# WORK ORDER:
Print the line that contains "The image size is (1040, 530)." and every line after it through the last line of the records below, exactly as written and nothing else.

Recorded data
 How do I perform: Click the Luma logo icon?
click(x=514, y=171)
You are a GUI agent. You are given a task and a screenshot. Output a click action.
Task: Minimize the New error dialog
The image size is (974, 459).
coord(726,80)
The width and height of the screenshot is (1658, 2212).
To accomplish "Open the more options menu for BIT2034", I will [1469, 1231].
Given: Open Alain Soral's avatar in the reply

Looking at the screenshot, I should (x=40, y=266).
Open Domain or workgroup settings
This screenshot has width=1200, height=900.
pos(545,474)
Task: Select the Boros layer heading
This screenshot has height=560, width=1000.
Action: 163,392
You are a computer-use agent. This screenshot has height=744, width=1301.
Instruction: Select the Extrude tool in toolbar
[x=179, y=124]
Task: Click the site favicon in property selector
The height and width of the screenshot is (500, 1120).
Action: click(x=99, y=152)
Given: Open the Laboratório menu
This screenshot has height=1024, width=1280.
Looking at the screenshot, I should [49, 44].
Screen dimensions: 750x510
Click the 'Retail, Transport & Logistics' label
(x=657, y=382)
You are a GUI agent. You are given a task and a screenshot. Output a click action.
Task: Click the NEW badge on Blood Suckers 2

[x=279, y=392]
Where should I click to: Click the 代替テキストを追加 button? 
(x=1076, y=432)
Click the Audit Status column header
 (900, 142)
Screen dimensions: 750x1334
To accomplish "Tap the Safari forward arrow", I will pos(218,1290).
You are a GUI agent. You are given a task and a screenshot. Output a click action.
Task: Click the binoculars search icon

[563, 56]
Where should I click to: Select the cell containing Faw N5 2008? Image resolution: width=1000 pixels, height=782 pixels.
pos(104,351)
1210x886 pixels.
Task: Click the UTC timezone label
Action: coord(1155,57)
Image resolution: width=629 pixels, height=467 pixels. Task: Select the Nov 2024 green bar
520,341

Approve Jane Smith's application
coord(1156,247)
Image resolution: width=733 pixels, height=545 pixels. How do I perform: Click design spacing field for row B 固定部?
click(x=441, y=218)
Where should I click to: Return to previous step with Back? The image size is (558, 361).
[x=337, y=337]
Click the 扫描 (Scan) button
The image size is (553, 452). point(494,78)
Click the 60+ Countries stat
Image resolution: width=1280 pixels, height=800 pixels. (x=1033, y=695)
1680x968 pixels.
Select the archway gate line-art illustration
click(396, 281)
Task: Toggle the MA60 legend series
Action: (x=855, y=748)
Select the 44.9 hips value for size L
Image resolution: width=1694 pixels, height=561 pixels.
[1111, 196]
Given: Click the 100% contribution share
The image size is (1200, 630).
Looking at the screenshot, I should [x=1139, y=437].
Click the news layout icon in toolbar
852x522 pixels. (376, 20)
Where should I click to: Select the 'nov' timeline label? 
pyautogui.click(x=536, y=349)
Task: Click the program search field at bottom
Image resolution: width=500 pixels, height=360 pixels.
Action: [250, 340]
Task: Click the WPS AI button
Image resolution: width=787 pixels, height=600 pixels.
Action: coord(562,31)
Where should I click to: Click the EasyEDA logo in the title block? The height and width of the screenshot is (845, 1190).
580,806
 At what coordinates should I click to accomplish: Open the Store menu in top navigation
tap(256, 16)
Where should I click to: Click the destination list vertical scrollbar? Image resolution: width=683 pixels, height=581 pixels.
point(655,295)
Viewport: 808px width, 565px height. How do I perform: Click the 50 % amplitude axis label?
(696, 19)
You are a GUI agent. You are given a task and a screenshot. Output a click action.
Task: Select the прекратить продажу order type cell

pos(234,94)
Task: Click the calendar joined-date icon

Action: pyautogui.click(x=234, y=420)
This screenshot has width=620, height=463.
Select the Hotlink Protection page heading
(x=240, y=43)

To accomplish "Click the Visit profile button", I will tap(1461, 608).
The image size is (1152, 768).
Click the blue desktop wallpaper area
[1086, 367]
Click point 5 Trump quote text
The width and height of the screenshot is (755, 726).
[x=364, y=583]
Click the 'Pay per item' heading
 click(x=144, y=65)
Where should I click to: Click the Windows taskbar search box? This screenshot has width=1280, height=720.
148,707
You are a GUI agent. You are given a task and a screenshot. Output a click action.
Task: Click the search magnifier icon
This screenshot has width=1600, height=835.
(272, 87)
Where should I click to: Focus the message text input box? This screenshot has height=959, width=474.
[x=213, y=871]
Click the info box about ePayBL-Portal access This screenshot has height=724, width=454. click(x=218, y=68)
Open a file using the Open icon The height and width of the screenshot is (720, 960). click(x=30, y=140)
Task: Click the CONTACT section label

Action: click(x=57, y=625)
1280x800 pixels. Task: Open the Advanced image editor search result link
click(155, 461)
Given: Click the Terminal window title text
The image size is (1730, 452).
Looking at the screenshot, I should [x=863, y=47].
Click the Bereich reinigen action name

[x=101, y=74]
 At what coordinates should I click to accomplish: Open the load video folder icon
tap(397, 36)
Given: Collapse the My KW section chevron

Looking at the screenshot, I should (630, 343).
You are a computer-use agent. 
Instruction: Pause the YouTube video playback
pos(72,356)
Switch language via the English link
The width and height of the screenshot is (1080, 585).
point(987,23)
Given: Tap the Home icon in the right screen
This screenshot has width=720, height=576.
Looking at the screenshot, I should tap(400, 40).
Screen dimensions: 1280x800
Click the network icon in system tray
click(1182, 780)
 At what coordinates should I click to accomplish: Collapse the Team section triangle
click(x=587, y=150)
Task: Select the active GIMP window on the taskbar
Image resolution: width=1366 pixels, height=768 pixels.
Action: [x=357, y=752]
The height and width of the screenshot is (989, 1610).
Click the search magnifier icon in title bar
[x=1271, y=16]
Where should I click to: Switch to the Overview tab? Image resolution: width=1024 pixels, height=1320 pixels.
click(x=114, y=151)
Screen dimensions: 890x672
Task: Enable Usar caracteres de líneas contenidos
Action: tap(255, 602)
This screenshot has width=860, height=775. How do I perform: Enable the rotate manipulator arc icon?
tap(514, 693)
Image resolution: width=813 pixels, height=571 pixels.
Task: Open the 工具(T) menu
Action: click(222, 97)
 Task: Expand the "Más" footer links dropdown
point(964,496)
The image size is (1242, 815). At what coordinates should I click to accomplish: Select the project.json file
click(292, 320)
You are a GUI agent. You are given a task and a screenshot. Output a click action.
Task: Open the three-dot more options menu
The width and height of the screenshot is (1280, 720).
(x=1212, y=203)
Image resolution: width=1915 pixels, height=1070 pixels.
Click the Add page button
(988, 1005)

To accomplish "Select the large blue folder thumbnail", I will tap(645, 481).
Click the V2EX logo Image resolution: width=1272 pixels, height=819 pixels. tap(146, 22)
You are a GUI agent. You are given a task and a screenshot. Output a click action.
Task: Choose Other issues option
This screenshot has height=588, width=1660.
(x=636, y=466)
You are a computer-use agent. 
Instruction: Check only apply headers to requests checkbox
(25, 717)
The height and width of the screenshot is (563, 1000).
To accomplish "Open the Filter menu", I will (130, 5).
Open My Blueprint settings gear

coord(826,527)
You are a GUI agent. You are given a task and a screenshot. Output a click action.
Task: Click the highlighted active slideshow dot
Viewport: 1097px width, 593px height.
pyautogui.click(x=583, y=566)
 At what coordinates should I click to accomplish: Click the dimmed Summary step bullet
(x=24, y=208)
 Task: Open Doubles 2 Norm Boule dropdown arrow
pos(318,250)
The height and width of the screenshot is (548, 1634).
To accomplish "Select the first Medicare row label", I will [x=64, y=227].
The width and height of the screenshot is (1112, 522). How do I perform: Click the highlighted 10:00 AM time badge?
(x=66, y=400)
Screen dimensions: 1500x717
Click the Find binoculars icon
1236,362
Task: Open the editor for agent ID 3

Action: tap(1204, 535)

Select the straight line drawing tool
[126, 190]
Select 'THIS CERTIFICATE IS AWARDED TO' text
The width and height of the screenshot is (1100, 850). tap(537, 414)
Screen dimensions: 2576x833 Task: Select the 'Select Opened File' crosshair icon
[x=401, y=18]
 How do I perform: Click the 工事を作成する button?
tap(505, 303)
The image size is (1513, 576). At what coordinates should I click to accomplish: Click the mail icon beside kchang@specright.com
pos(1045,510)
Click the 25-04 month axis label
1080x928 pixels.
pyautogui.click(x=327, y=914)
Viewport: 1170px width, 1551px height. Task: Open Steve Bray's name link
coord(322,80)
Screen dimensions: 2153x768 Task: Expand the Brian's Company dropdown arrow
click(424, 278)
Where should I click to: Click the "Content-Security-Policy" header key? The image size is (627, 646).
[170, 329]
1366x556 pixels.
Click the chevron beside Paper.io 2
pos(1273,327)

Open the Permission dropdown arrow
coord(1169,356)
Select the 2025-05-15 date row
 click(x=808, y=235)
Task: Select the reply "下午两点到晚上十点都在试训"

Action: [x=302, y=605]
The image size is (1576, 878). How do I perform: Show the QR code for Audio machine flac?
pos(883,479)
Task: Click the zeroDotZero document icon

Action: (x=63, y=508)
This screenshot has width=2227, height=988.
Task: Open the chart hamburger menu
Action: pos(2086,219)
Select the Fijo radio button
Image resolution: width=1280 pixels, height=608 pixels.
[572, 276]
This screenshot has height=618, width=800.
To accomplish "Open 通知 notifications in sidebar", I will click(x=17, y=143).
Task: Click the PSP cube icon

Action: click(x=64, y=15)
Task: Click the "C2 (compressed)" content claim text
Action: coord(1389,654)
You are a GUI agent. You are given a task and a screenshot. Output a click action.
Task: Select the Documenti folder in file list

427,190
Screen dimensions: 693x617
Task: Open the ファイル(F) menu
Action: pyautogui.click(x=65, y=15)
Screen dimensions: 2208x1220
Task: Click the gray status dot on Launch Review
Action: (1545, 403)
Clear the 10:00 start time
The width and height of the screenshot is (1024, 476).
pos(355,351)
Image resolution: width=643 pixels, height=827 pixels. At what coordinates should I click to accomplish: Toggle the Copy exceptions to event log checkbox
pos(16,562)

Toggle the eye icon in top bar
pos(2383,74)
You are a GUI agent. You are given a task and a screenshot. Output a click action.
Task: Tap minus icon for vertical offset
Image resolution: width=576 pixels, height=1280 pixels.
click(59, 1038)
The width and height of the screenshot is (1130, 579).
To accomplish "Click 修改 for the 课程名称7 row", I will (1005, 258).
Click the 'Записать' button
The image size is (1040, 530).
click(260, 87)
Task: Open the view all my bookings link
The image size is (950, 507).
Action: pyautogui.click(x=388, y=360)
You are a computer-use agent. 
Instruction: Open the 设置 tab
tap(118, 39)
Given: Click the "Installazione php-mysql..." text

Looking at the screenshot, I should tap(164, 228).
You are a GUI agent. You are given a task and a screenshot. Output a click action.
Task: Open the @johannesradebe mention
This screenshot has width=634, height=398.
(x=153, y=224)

# SOLVED PROBLEM:
The image size is (1040, 530).
click(260, 87)
Task: Open the view all my bookings link
The image size is (950, 507).
Action: pyautogui.click(x=388, y=360)
You are a computer-use agent. 
Instruction: Open the 设置 tab
tap(118, 39)
Given: Click the "Installazione php-mysql..." text

Looking at the screenshot, I should tap(164, 228).
You are a GUI agent. You are given a task and a screenshot. Output a click action.
Task: Open the @johannesradebe mention
This screenshot has width=634, height=398.
(x=153, y=224)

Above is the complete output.